Fig. 2. The AUROC of nutritional indices for NAFLD. AUROC/AUC, area under the receiver operating characteristics; A stands for PNI; B stands for COUNT; C stands for GNRI. AUROC, area under the receiver operating characteristic curve; CONUT, controlling nutritional status; GNRI, geriatric nutritional risk index; NAFLD, non-alcoholic fatty liver disease; PIR, PNI, prognostic nutritional index. All models were adjusted for race, PIR, BMI, hypertension, diabetes, high cholesterol, total daily energy intake, smoking status and physical activity.

To demystify the predictive mechanism of the XGBoost model for NAFLD, we utilised SHAP values to illustrate the impact of each nutritional index on the model. The SHAP summary plot indicated that the nutritional indices (PNI, GNRI and CONUT) had SHAP values of 0·036, 0·025 and 0·012, respectively, highlighting their significance in the model (Fig. 3(a)). Further, the SHAP dependency analysis provided insight into how individual features influenced the XGBoost model’s predictions (Fig. 3(b)), indicating that higher SHAP values of a feature corresponded to an increased likelihood of NAFLD.

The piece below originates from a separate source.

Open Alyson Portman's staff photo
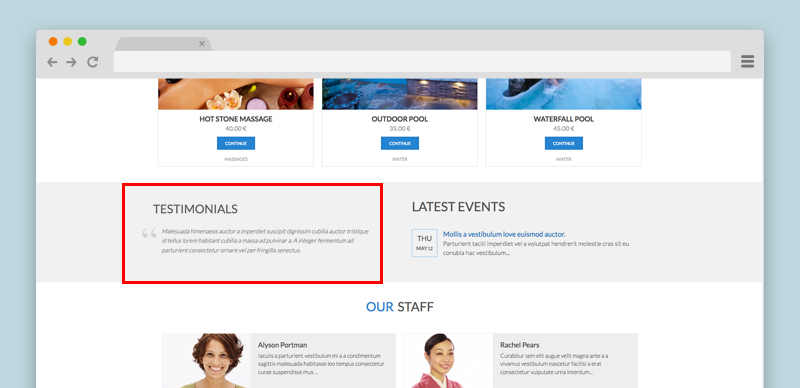 point(207,360)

Fig. 3. The XGBoost algorithm determines the relative importance of each variable on NAFLD and assigns a variable importance score to each variable. (A) Importance matrix and SHAP summary plot showing nutritional indices and baseline characteristics contributing to the XGBoost model. The X-axis represents the importance score, which is the relative importance of variables used to distribute the data; the Y-axis represents the variables chosen. (B) SHAP summary plot for the gradient boosted trees trained on the NAFLD prediction task. The colours represent feature values for numeric features: red for larger values and blue for smaller. The thickness of the line comprised of individual dots is determined by the number of examples at a given value. All models were adjusted for race, PIR, BMI, hypertension, diabetes, high cholesterol, total daily energy intake, smoking status and physical activity. CONUT, controlling nutritional status; GNRI, geriatric nutritional risk index; HCL, high cholesterol; NAFLD, non-alcoholic fatty liver disease; PIR, poverty-to-income ratio; PNI, prognostic nutritional index; SHAP, Shapley Additive exPlanations; XGBoost, eXtreme gradient boosting.

Stratified analyses

A significant interaction was observed between the PNI and race regarding NAFLD presence (P for interaction = 0·015) (Fig. 4). Specifically, in the Mexican American subgroup compared with the reference group, the OR and 95 % CI for NAFLD in the fourth quartile were 1·21 (0·46, 3·24), while in the Non-Hispanic Black subgroup, the OR and 95 % CI were 1·91 (1·04, 3·52). A significant interaction was also identified between the GNRI score and hypertension in NAFLD incidence (P for interaction = 0·015), with a stronger association between GNRI score and NAFLD prevalence observed in hypertensive individuals compared with those without hypertension. Additionally, a notable interaction between BMI and GNRI in NAFLD incidence was found (P for interaction = 0·008). However, there were no significant interactions between nutritional indices and other stratified variables regarding NAFLD presence.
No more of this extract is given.